You will see that we have also included in the provision for directors and others to have the same protection. One way to get around disclaimer provisions in the past was to claim not against the company with whom the claimant has a contract but against the directors or others in negligence.

17. Indemnity

We suggest no edits.

18. Termination

It is after termination that conflicts tend to arise. In this agreement however, there are unlikely to be residual obligations. Edit as you think best.

19. Dispute resolution

This paragraph sets out standard terms as required under the Alternative Dispute Resolution for Consumer Disputes (Competent Authorities and Information) Regulations 2015. Our opinions are as follows:

UK courts have more or less insisted on litigants going to mediation in cases where the judge concerned is of the opinion that “heads should be knocked together”. (Net Lawman documents have included a mediation paragraph for 15 years!)

The purpose of mediation (the most common form of ADR) is to settle a dispute. In practice it should not matter who is the mediator. Of course you should try to find someone with the appropriate experience of business and commercial life, but the requirement for a “qualified” person is meaningless. Mediation is not a subject you can learn from a book. So, if you need to find a mediator, you will have no trouble in finding someone acceptable to both sides.

Mediation costs money. £1000 to £3000 would be the approximate rate outside London, for reading the papers and giving a full day. So if the sum in dispute is less than £10,000, even mediation may be unacceptable.

In many countries, arbitration is either unregulated or confined to international issues like shipping and insurance. Here in the UK, it is regulated very precisely by the Arbitration Act 1996.

As a result of that act, arbitration entails very similar procedures to those in formal litigation. Most arbitration is as expensive and time consuming as litigation. It is certainly not “alternative” dispute resolution in a way that saves time or money.

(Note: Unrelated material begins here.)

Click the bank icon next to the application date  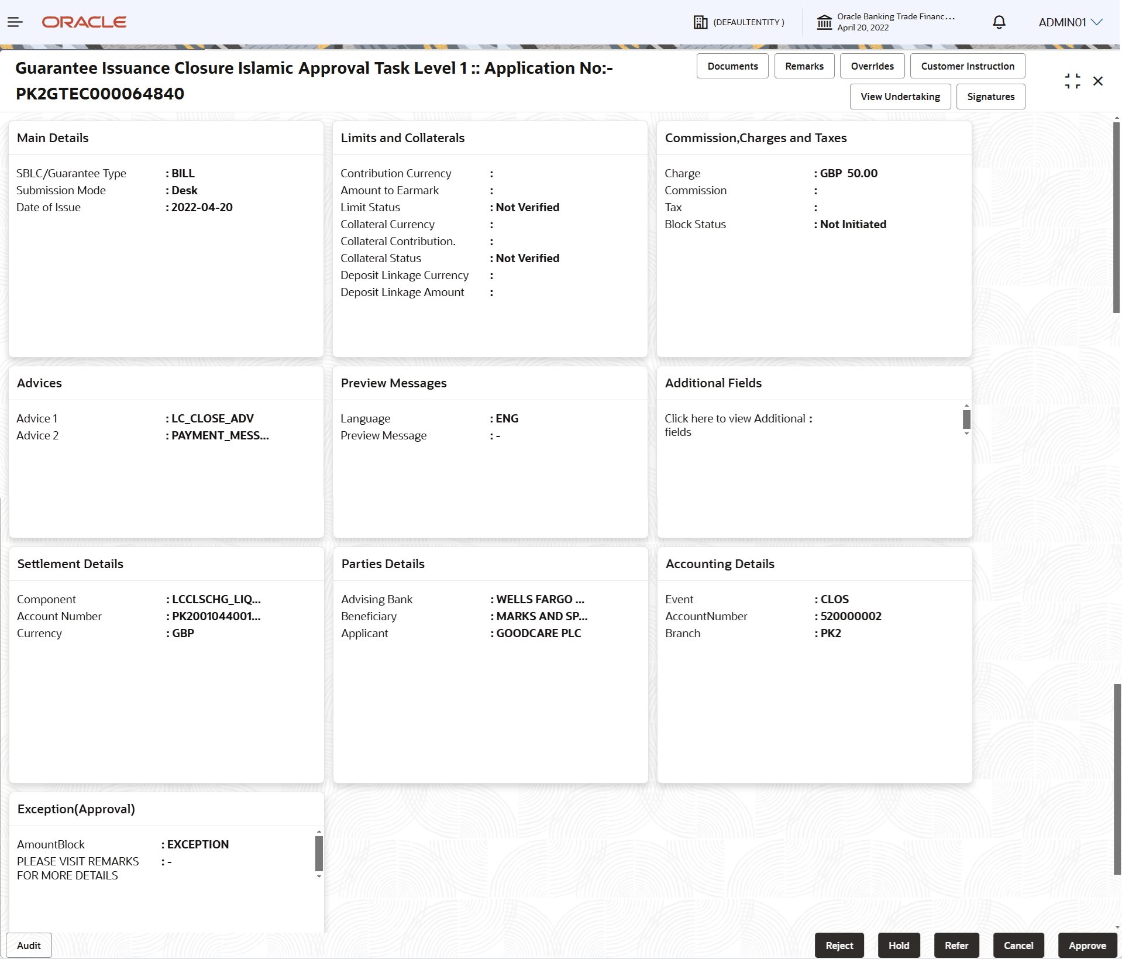[825, 22]
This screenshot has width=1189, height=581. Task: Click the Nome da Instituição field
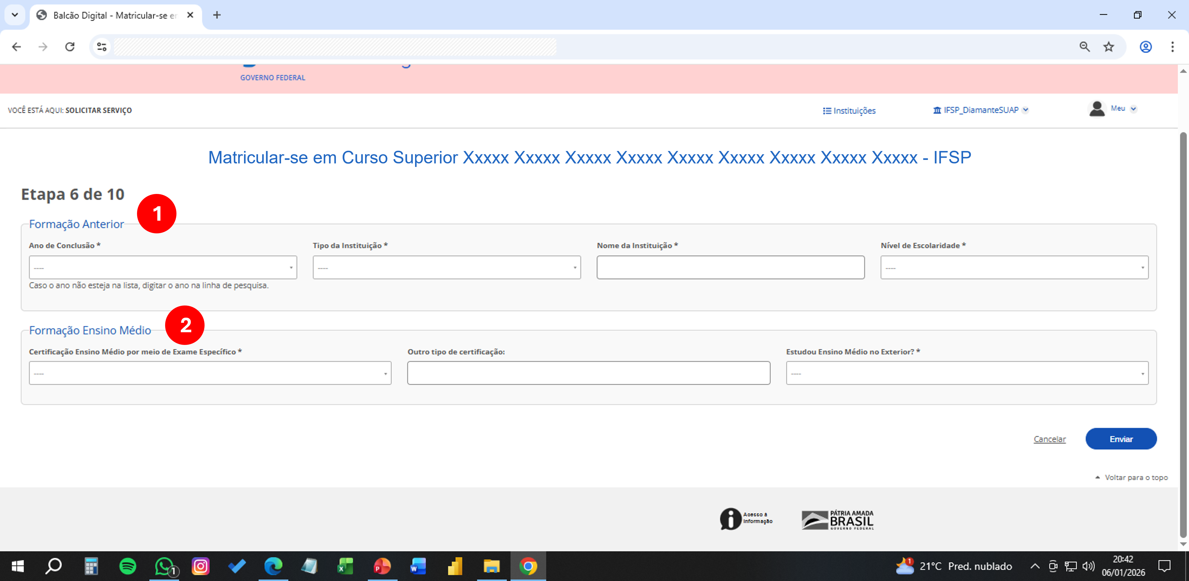click(730, 268)
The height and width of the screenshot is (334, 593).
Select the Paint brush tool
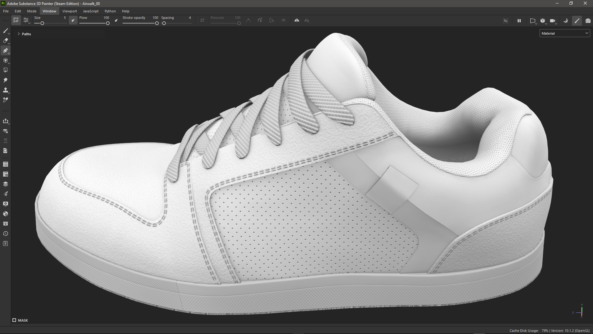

That is why the courts do not promote it.

We advise that you avoid it!
The Regulations require that if you know of a mediator, you should provide details.

However, it seems to us that the last person your opponent would agree to use is someone with whom you already have a relationship.

Indeed, it would be immoral if that person even agreed to accept repeated instructions.
The law requires that when your internal complaint handling procedure is exhausted then you must tell your customers about using a mediation or arbitration platform. Your obligation is not to force the customer to use these means of dispute resolution but just to provide information. This is to encourage the customer to use ADR rather than litigating.

You may find more details at:
http://www.legislation.gov.uk/uksi/2015/542/contents/made
http://www.legislation.gov.uk/uksi/2015/1392/pdfs/uksi_20151392_en.pdf

Do not delete this paragraph. This is the requirement of law.

20. Miscellaneous matters

A number of special points. We have identified each of these as important to protect you. Some are relevant to particular paragraphs in the document, some apply more generally. Some are included to strengthen your position generally. Do not delete unless you are quite positive of the legal effect of doing so.

Rights of Third Parties Act – We have provided reference of two Acts. By all means select the one according to your jurisdiction clause.

Notice of right of cancellation

At the end of the terms document, we have provided the information you must provide to a customer in order to comply with the Regulations. This is not optional. Do not delete or edit.

The first part is your notice to your customers. The second part asks your customer to exercise the opt out, so that cancellation does not apply.

Your customer opts out by ticking the box to accept all the terms.

We have also provided the required information about the cancellation notice followed by the model form.

Use a page break before showing these, so that they can be printed easily. If you will not supply a service unless your customer opts out, you can delete the cancellation form and the notice above it.